If you’re lucky enough to have a local critique group, start there. But if you don’t have anyone in real life you feel can fill this role, look online.
– Social media is a good place to start, especially Twitter.
– Online writing conferences and writing contests are also a great way to find people who write your genre: WriteOnCon, PitchMadness, PitchMas, PitchWars, GUTGAA, the Haunted Writing Clinic, etc.
– For those of you writing MG/YA Fantasy, do check out the SCBWI forums and YA Writers Reddit.
– The National Novel Writing Months (NaNoWriMo, JuNoWriMo and CampNaNo) are also a good way to find writers in your genre.
How do I know I’ve found the right Critique Partner?
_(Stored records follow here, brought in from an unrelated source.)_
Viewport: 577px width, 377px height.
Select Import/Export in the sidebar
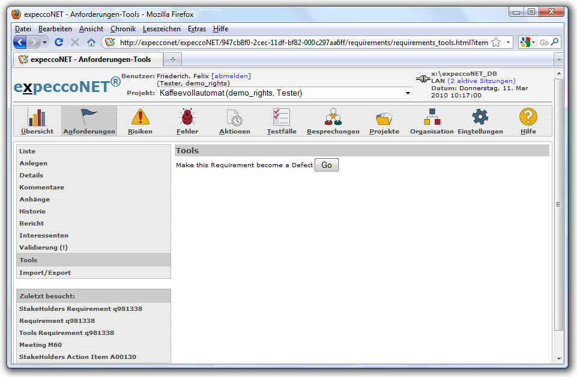(45, 273)
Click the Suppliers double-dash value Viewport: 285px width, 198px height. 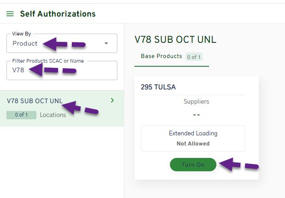click(x=196, y=114)
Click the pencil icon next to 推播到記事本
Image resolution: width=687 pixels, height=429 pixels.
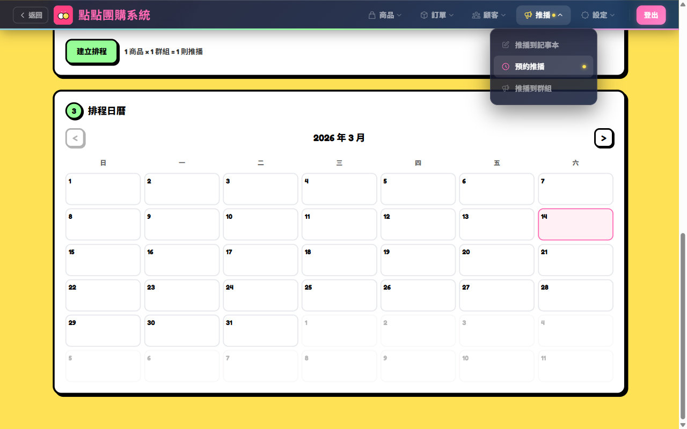pos(505,45)

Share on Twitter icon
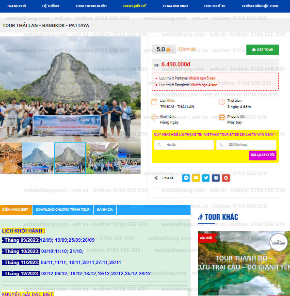coord(206,178)
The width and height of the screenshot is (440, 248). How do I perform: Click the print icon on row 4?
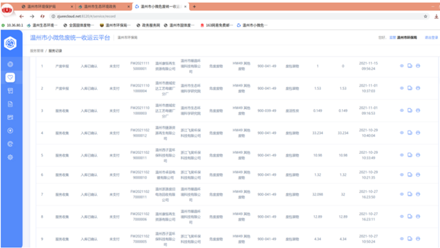(x=418, y=133)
A CP’s feedback needs to be honest, constructive and helpful. But this works both ways: your feedback on your CP’s manuscript also needs to be honest, constructive and helpful. You need to agree on time frames, manuscript length and genre.
Most partnerships start with a casual conversation, then a first chapters swap. If you’re happy with the feedback received/given, you can move on to full manuscripts, and hopefully a long-term friendship!
How can you make it work?
Finding a good match isn’t easy: don’t be afraid to say ‘this isn’t working for me’ if you feel your CP’s feedback isn’t what you expect. Chances are you are going to be reading A LOT of each other’s writing in the next few years, so you need to be happy with each other’s schedules and comments. Balance is key: this is a partnership, and ideally both writers are at the same stage in their writing.
You know you’ve found the right CP if you feel this balance is there, and if you think your partnership works both ways. Hopefully this partnership turns into friendship, and your CP becomes the first person you turn to for anything related to your writing career, whether you’ve jut received a request for your manuscript or hit rock bottom while drafting your Work In Progress.